On a raison de se révolter

Pardon, à moitié pardon pour ce titre. Il a servi de masque à certains crétins du lointain mai 68. Et cette engeance-là, je l’exècre. Plus récemment, Alain Badiou l’a repris pour intituler un livre que je n’ai pas lu. Badiou, maoïste non repenti, n’est nullement un adversaire, c’est un ennemi. De la liberté humaine, de la morale, de la décence élémentaire. Bon, il va disparaître, et en peu de mois ou d’années, ne sera plus lu par personne. Je l’espère bien.

Restent ces paroles, qui n’appartiennent qu’à ceux qui s’en emparent. Et, oui, « on a raison de se révolter ». Et je vous invite et inviterai bientôt à le faire. Vous, je ne sais pas, mais moi, je ne supporte plus le gémissement. Nous pouvons agir, et nous allons le faire. Sur ce, cette dépêche de l’AFP qui me fait dire comme rarement qu’il faut y aller, relever la tête, monter au front et défendre la vie pour de vrai. POUR DE VRAI.

 

La vie marine sauvage est en train de disparaître

Sydney (AFP) – Il ne reste plus que 13% des océans de la planète pouvant être considérés comme sauvages, et ils pourraient disparaître complètement d’ici 50 ans, conséquence de l’augmentation du fret maritime, de la pollution et de la surpêche, selon une étude scientifique.

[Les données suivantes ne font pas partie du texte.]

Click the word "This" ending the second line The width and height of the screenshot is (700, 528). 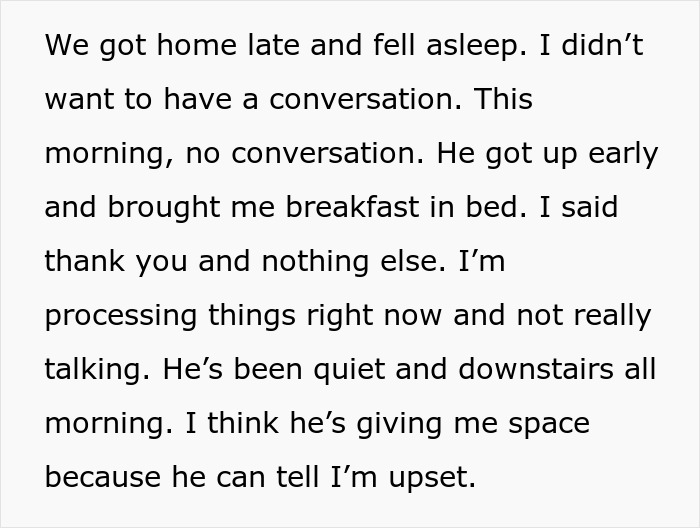503,100
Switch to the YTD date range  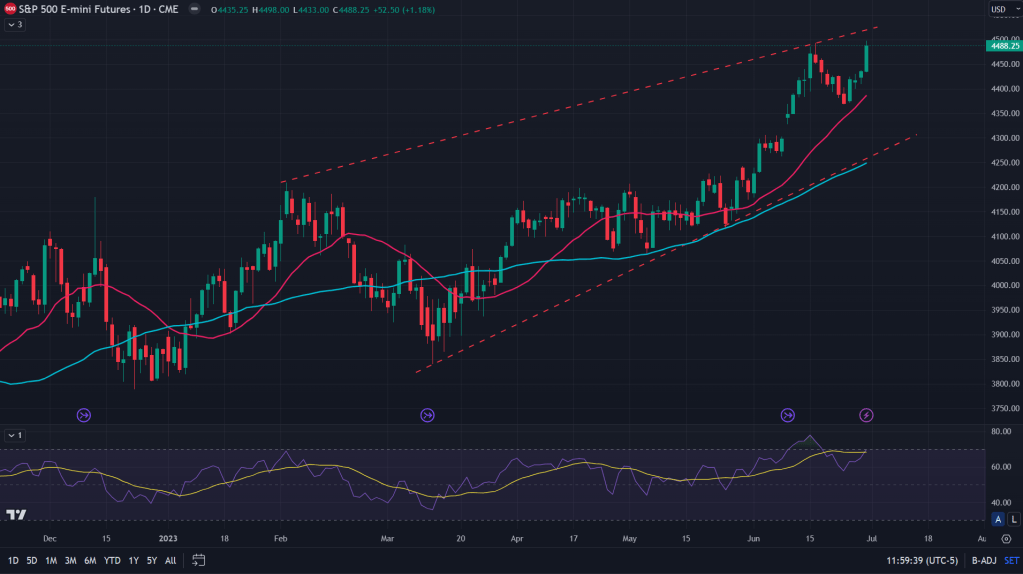[111, 560]
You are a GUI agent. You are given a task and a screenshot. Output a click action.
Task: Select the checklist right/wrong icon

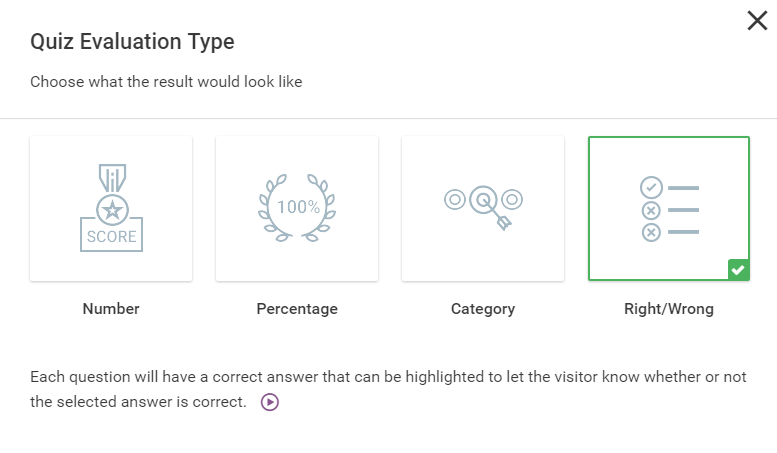[669, 209]
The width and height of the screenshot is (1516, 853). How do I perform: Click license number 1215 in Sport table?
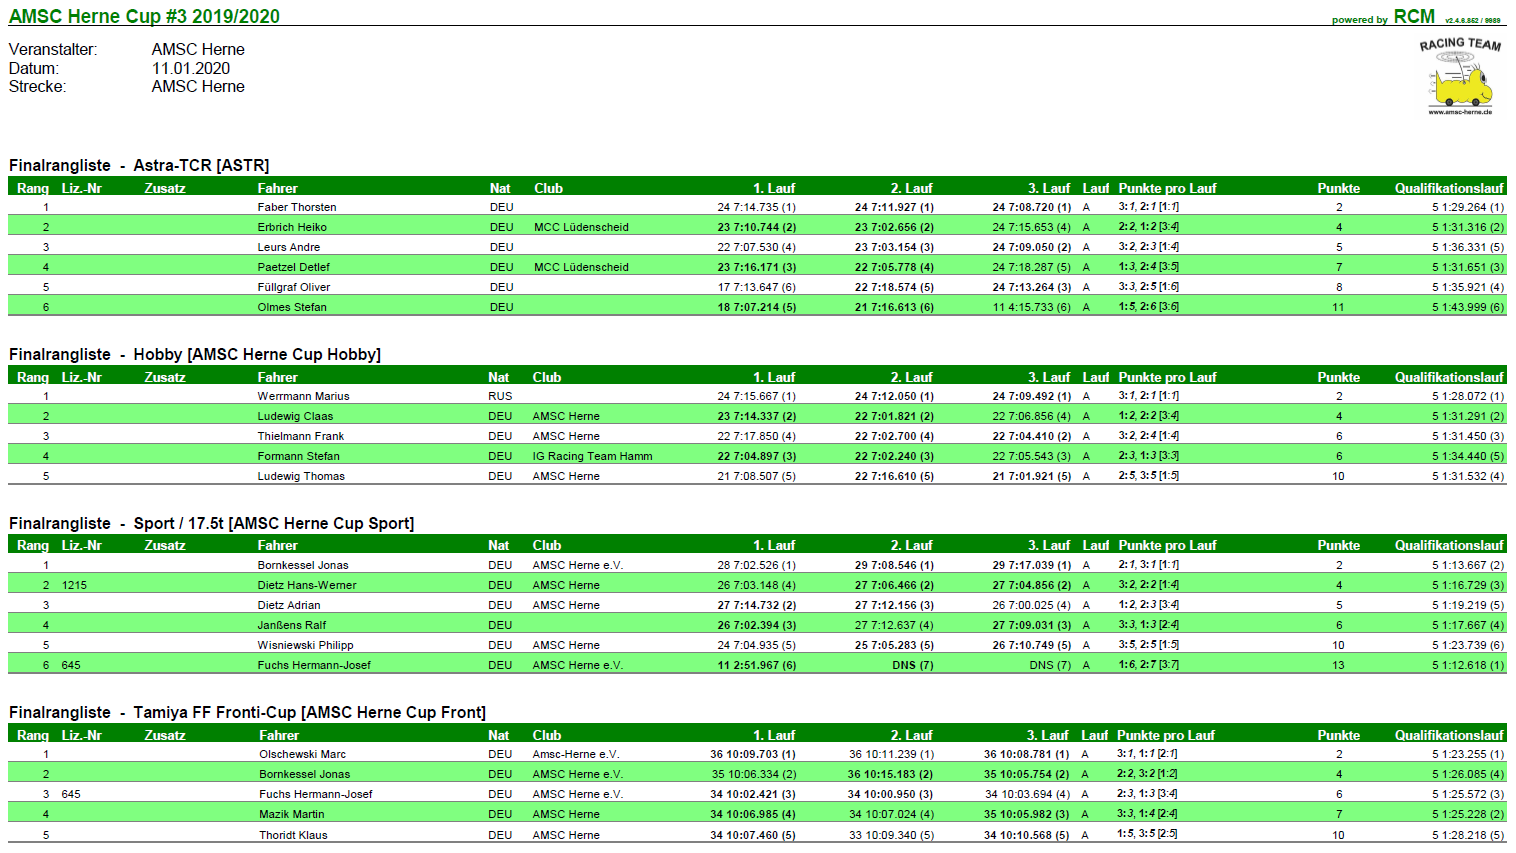pyautogui.click(x=74, y=585)
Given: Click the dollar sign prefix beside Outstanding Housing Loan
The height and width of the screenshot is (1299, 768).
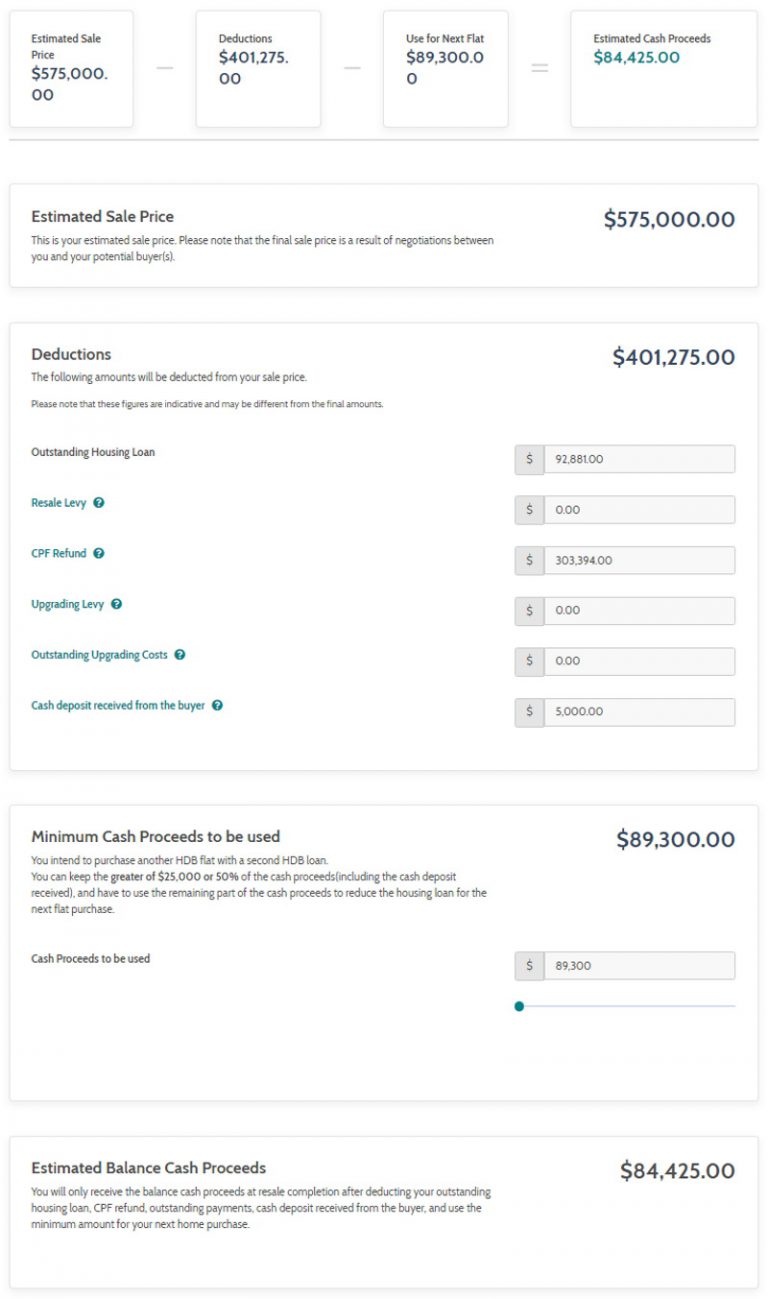Looking at the screenshot, I should [528, 458].
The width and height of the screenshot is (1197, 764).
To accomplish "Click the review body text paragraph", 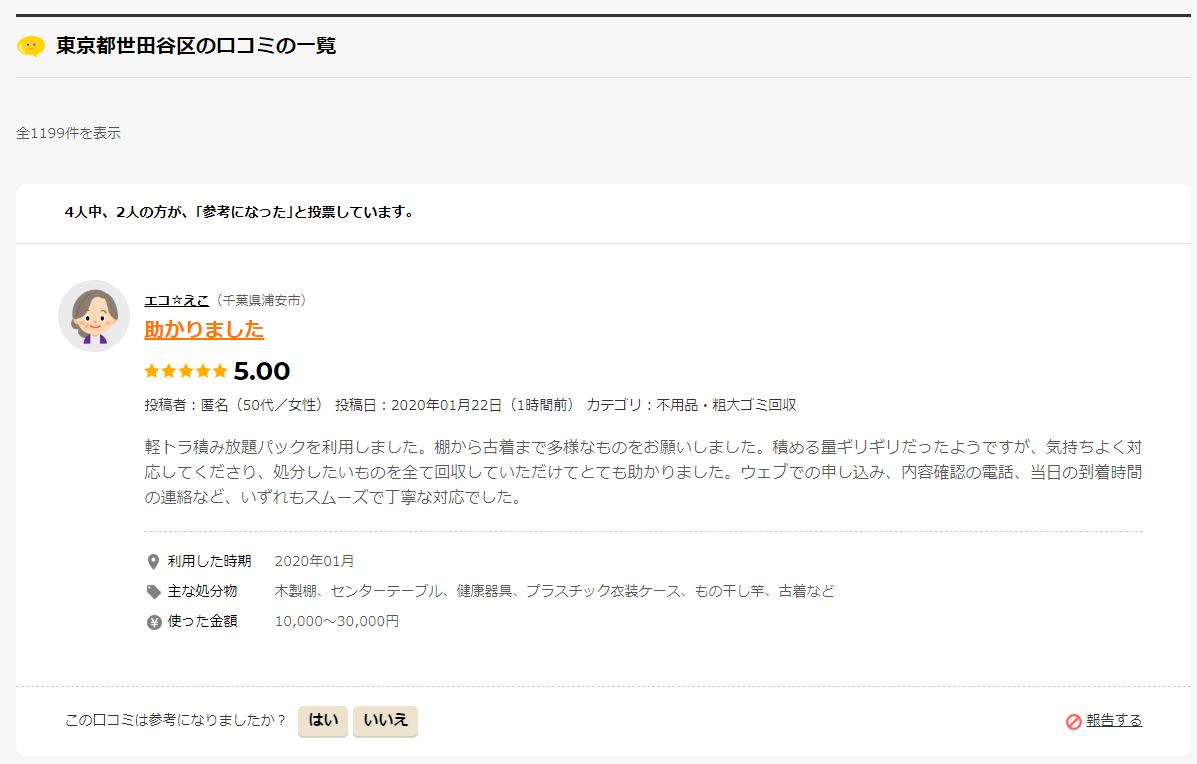I will click(643, 472).
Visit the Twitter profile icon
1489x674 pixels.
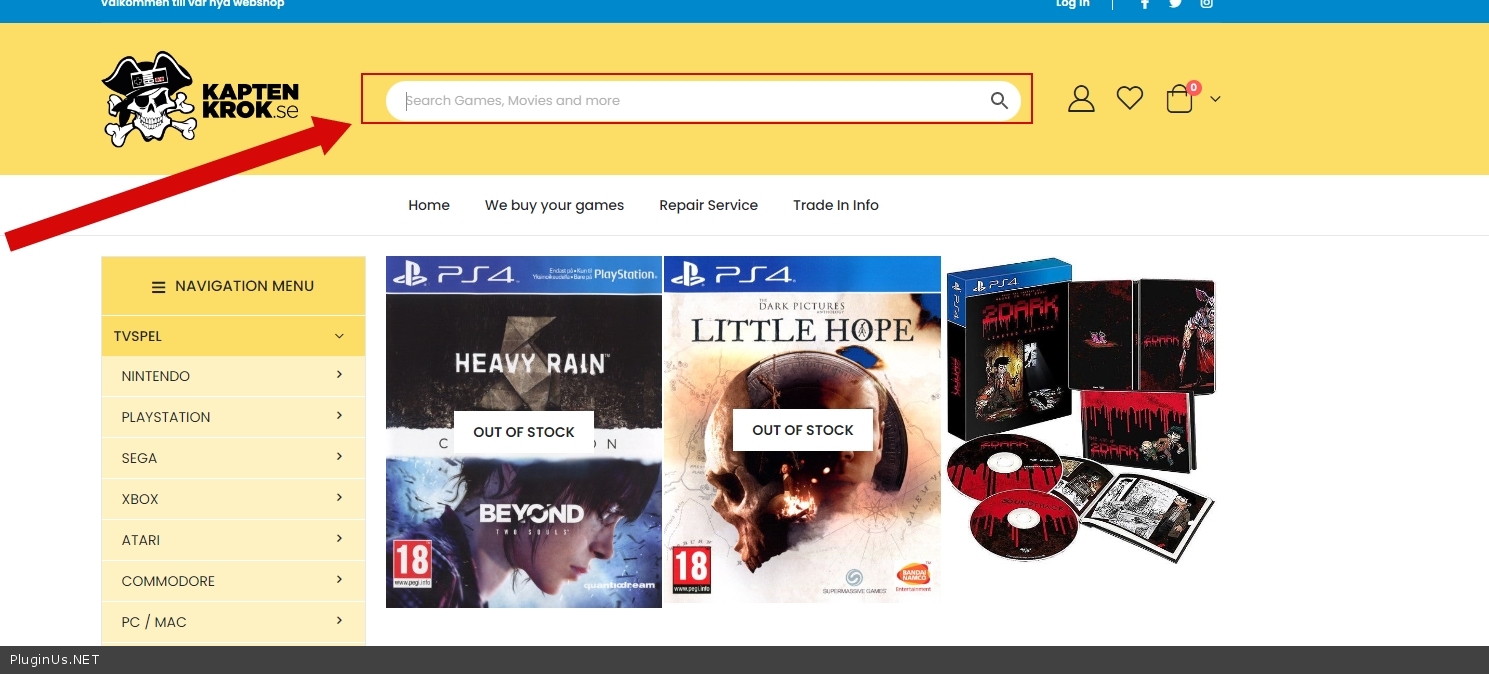pos(1175,4)
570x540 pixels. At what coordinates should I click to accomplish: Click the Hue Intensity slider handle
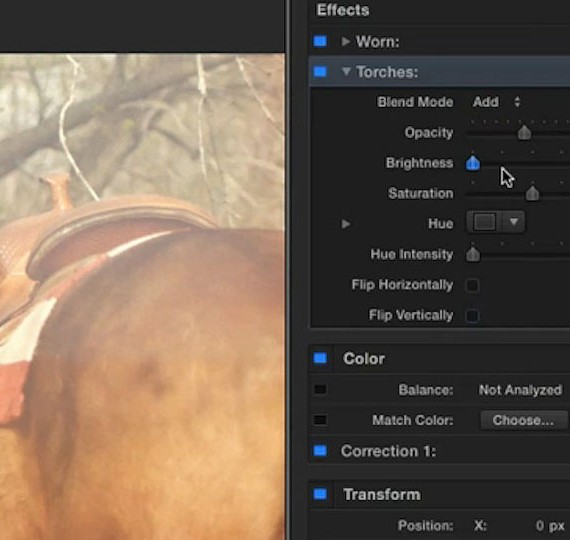coord(473,254)
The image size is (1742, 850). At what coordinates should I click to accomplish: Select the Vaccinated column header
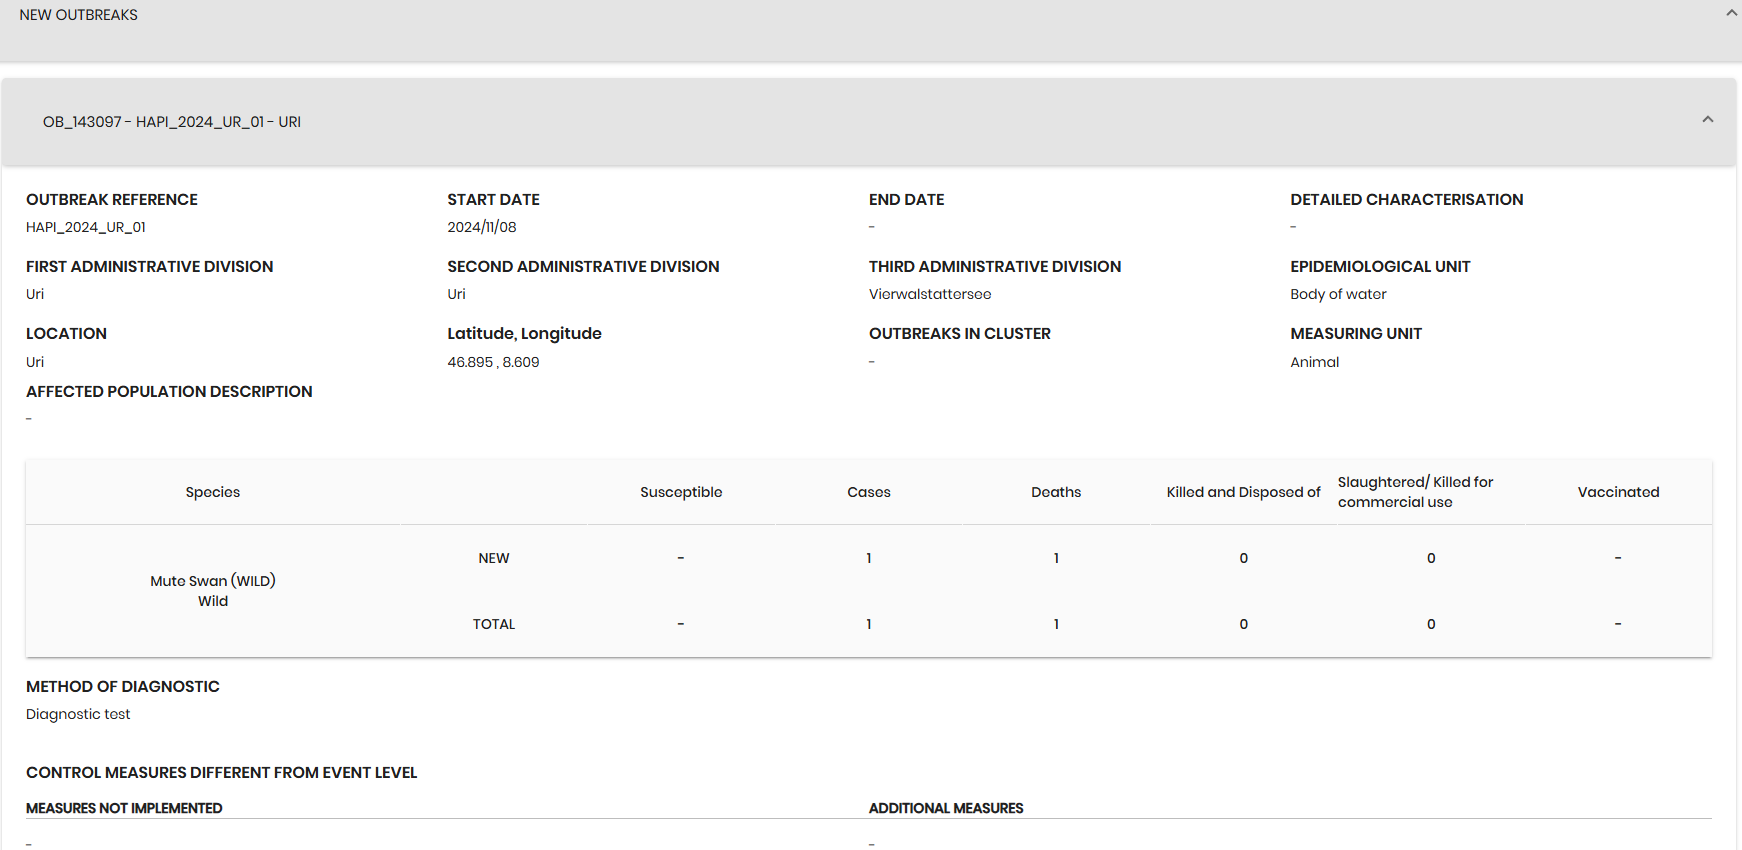1617,492
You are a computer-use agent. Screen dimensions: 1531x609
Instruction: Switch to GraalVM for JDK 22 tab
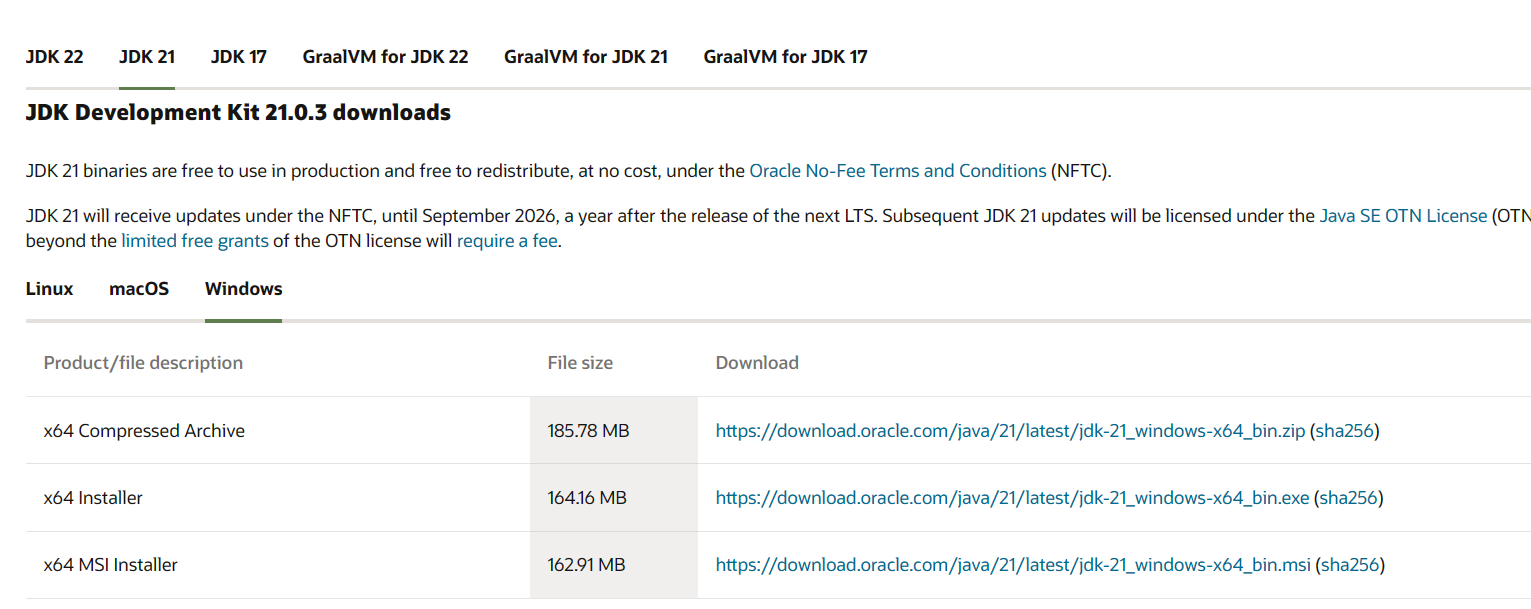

Une équipe internationale de chercheurs a analysé les impacts humains sur l’habitat marin, entre ruissellements et augmentation du transport maritime.

Les scientifiques emmenés par Kendall Jones, de l’Université du Queensland, ont établi une cartographie des zones sous-marines considérées comme intactes et les écosystèmes « pour l’essentiel libres de perturbations humaines ».

D’après leur étude publiée par le journal Current Biology, on trouve la plus grande partie des zones sauvages dans l’Antarctique et l’Arctique ainsi que près d’îles reculées du Pacifique. Les zones côtières proches d’activités humaines sont celles où la vie marine est la moins florissante.

« Les zones marines qui peuvent être considérées comme intactes sont de plus en plus rares à mesure que les flottes marchandes et de pêche étendent leur champ d’action à la quasi totalité des océans du monde et que les ruissellements de sédiments ensevelissent de nombreuses zones côtières », a déclaré M. Jones.

« L’amélioration des technologies du transport maritime signifie que les zones les plus reculées et sauvages pourraient être menacées à l’avenir, y compris les zones jadis recouvertes par la glace désormais accessibles à cause du changement climatique ».

Selon les chercheurs, seuls 5% des zones restées sauvages sont situés dans des régions protégées. Le restant est d’autant plus vulnérable.

Les chercheurs appellent au renforcement de la coopération internationale pour protéger les océans, lutter contre la surpêche, limiter les extractions minières sous-marines et réduire les ruissellements polluants.

« Les régions maritimes sauvages constituent un habitat vital à des niveaux sans égal, comprennent une abondance énorme d’espèces et de diversité génétique, ce qui leur donne de la résistance face aux menaces comme le changement climatique », a expliqué James Watson, de la Wildlife Conservation Society australienne.

« Nous savons que ces zones diminuent de façon catastrophique. Leur protection doit devenir l’objectif d’accords environnementaux multilatéraux. Faute de quoi, elles disparaîtront vraisemblablement d’ici 50 ans ».

En 2016, l’ONU a commencé à travailler sur un accord international qui régirait et protègerait la haute mer.

« Cet accord aurait le pouvoir de protéger de vastes espaces en haute mer et pourrait représenter notre meilleure chance de protéger la dernière vie marine sauvage », souligne M. Jones.